What do all of these actions have to do with antitrust and curbing the power of Big Tech? Not much directly. But the companies and entrepreneurs are effectively telling the government that they know who the master is and that they need to do things that at least look as if they will reduce social inequality and discontent.
The other “sin” Didi committed is that it went public in New York at a time when the geopolitical tension between China and the United States is intensifying and the two countries are fighting for tech supremacy.

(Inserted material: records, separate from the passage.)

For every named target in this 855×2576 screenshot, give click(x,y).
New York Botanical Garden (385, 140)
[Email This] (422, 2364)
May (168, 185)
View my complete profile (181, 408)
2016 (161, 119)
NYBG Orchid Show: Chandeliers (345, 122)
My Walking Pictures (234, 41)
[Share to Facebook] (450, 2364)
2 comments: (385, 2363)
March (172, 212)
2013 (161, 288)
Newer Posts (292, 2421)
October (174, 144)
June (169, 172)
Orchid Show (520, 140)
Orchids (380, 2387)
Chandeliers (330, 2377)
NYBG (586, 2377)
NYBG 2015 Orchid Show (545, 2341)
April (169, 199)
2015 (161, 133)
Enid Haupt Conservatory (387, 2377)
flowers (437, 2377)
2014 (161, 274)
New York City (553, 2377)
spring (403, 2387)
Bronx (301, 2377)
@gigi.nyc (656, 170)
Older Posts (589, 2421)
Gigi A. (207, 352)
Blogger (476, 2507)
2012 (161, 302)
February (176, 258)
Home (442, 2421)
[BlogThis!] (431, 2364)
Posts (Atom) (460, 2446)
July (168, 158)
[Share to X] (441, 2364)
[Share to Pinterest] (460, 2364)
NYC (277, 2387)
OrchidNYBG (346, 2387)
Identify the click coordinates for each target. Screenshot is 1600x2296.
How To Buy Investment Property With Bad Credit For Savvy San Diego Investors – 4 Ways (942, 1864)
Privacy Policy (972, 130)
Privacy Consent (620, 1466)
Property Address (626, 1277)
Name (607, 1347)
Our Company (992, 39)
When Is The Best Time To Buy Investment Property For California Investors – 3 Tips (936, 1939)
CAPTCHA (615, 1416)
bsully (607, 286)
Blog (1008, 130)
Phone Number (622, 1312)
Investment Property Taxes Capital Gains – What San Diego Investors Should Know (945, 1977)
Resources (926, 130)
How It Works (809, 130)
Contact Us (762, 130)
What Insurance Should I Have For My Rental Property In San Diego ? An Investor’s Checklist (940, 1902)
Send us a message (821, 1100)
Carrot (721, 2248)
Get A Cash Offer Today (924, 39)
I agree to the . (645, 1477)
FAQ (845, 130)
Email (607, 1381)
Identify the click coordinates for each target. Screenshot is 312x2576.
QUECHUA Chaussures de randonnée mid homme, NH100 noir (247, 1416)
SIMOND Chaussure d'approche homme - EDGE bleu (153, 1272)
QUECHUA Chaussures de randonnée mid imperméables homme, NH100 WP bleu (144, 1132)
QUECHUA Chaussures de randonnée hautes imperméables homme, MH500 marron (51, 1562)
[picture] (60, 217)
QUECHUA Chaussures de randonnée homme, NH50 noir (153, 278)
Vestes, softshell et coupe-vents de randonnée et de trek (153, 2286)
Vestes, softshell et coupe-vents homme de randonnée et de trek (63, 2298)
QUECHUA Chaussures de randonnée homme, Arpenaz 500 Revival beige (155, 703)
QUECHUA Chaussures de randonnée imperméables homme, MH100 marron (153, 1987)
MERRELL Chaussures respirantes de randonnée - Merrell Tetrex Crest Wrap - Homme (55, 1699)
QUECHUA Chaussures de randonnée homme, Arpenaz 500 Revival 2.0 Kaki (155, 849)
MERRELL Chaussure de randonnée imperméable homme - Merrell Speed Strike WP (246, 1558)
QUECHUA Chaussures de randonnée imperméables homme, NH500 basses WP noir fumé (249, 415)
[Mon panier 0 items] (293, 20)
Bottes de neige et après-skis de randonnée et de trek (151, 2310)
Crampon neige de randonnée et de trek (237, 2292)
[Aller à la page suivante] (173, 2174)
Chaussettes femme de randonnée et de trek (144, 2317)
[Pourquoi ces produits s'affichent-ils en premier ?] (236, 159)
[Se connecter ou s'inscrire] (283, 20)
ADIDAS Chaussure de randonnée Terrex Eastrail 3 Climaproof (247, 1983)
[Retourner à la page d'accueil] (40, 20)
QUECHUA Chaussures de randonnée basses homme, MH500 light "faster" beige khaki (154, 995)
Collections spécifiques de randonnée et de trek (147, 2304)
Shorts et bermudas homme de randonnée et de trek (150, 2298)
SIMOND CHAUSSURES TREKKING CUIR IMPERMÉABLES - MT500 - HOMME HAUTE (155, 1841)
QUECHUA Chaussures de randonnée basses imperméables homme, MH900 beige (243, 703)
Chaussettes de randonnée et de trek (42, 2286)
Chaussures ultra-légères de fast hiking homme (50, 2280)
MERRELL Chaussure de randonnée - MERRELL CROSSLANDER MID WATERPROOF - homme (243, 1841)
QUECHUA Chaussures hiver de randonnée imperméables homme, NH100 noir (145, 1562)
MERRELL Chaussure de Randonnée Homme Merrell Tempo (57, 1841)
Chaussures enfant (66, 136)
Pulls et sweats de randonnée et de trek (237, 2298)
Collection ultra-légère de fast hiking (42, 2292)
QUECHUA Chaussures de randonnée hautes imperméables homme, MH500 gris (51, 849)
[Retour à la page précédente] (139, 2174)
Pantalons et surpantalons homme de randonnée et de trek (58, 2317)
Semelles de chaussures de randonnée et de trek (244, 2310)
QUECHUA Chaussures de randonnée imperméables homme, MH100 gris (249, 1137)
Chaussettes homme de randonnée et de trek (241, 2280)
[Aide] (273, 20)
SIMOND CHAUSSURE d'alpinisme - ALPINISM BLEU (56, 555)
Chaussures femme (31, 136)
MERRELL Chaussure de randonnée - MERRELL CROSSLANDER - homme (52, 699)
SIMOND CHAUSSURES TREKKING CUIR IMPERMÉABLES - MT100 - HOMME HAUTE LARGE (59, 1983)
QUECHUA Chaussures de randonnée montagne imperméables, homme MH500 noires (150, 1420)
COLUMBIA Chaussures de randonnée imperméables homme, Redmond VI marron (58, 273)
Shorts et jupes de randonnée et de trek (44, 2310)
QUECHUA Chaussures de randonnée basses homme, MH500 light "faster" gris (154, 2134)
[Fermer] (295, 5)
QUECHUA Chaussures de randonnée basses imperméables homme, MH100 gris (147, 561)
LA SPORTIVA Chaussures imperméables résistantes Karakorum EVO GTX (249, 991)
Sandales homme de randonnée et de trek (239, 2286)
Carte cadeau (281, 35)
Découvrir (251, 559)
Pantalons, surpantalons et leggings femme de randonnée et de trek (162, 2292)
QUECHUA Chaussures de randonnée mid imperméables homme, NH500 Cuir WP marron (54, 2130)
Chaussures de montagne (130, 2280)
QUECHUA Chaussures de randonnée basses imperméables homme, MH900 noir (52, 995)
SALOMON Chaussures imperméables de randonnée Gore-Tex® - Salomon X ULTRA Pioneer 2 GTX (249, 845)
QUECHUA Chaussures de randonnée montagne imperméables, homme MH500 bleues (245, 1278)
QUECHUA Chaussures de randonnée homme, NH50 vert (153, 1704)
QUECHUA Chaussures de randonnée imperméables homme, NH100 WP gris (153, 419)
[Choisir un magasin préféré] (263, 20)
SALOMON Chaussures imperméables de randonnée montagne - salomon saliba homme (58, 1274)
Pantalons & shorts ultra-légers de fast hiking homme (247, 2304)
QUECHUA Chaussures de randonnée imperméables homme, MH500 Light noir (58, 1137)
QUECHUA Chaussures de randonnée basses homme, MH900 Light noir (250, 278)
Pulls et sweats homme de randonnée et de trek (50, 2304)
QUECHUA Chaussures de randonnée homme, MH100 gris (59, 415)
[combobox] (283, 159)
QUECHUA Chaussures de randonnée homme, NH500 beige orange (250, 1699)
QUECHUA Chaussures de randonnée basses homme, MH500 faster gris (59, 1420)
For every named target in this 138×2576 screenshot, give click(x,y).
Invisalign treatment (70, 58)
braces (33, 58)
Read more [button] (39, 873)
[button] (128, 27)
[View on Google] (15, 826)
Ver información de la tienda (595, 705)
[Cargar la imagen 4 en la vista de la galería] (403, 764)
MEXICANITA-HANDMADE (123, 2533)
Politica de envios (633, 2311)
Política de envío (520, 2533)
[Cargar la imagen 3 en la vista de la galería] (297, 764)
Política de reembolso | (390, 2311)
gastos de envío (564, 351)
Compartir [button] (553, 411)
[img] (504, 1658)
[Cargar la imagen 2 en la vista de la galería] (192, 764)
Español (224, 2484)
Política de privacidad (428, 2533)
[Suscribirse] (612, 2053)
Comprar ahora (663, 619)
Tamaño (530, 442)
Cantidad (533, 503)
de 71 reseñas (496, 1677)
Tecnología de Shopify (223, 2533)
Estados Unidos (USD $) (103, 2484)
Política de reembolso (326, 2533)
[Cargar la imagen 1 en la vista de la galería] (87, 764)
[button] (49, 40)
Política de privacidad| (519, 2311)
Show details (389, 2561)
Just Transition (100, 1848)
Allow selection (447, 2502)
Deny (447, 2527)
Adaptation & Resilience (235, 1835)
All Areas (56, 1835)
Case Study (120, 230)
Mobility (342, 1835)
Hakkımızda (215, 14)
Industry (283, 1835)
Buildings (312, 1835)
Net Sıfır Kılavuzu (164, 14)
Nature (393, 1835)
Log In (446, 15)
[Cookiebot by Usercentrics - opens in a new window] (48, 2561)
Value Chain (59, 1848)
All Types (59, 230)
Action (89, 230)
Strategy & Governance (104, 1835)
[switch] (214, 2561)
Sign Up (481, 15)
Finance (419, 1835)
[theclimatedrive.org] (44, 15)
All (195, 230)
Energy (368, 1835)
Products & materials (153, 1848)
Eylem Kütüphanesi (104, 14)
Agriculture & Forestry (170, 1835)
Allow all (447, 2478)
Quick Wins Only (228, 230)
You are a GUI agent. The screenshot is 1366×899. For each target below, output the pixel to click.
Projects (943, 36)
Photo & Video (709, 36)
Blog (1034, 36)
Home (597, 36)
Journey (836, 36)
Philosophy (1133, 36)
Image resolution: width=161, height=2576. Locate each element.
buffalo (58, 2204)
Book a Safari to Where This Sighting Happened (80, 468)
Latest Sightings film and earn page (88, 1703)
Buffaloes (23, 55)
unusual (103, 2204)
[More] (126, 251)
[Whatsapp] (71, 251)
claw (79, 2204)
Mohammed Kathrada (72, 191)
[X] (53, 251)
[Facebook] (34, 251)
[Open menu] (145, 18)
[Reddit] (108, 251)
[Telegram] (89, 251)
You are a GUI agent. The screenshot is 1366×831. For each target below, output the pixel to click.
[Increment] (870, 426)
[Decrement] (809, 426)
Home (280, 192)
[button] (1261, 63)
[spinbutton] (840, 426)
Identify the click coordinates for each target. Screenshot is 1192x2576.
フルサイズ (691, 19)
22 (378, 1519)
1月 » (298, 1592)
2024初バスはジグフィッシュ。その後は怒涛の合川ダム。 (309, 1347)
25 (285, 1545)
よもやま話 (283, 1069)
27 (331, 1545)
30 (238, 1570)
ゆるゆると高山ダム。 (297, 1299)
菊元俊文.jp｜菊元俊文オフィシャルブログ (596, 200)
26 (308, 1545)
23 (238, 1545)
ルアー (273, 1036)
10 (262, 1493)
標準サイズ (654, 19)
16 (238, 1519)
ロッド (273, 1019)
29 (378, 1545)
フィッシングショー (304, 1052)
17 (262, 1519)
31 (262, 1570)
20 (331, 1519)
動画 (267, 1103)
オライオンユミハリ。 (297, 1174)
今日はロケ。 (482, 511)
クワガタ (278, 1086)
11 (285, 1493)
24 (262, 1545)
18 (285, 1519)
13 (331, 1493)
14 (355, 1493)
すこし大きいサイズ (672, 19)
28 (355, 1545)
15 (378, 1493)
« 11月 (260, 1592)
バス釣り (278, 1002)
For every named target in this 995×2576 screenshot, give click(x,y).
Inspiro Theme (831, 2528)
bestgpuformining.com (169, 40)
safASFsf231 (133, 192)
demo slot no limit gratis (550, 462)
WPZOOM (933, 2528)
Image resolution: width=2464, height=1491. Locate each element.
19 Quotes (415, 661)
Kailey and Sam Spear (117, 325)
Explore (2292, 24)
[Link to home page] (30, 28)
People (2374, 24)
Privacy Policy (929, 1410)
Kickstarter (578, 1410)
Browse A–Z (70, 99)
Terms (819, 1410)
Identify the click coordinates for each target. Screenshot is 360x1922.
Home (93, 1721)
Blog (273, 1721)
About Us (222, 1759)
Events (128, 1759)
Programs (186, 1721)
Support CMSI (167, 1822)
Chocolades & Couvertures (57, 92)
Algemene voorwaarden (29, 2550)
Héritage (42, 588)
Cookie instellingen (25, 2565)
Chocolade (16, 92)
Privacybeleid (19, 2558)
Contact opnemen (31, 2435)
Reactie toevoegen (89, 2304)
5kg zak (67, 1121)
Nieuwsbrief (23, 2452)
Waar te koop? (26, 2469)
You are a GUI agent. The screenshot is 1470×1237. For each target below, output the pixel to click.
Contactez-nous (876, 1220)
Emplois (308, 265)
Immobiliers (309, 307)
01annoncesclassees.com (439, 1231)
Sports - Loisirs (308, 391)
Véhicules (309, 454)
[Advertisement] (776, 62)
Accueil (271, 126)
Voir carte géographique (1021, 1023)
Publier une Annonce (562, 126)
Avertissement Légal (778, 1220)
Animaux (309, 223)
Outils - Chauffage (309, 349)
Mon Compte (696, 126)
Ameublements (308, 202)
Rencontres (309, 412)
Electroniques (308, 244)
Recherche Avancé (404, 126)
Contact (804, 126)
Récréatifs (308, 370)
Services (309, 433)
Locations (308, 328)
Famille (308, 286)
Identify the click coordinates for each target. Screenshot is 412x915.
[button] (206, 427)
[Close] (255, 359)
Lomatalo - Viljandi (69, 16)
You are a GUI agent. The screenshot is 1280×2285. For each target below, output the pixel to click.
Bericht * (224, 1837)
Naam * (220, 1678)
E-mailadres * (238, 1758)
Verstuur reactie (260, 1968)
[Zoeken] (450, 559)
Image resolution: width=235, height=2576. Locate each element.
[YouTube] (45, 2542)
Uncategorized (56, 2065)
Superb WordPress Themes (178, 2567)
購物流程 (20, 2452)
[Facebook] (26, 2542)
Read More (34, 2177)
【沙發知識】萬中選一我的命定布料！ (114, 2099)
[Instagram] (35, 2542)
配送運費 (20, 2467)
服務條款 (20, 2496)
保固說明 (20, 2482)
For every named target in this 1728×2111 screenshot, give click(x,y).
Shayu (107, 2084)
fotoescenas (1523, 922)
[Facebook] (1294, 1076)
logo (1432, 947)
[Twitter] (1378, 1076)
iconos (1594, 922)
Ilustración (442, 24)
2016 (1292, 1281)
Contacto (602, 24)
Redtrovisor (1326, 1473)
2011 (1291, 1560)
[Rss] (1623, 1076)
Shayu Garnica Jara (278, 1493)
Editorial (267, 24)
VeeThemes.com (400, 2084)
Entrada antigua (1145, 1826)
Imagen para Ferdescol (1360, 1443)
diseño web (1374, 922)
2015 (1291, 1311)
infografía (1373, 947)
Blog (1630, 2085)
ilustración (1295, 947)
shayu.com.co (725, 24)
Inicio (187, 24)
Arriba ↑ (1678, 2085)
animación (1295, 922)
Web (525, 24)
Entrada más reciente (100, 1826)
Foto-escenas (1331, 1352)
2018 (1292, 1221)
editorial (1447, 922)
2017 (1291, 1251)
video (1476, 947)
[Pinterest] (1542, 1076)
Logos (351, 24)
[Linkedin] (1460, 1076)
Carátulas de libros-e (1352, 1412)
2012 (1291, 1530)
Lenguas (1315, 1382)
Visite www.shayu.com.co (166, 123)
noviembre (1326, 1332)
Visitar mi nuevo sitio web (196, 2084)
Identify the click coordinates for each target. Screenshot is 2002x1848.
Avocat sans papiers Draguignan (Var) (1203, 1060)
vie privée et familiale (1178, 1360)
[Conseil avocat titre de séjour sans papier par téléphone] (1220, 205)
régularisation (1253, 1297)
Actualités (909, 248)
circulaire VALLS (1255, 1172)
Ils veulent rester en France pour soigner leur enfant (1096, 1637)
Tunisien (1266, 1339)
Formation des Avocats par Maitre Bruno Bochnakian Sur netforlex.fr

There’s a growing concern in China that many tech companies, backed by Western venture capital firms and listed in New York, could become economic pawns if bilateral relations deteriorate. China has announced that it will require domestic tech companies to submit to a cybersecurity checkup before they list their shares abroad, which will probably thwart most I.P.O. plans.
“China needs to prepare for the worst case scenario,” a Weibo user, Xiong Weizhou, commented on his verified Weibo account. “It could be a war with Taiwan or sanctions by the U.S. and Europe. Important Chinese companies shouldn’t become the nation’s soft underbelly.”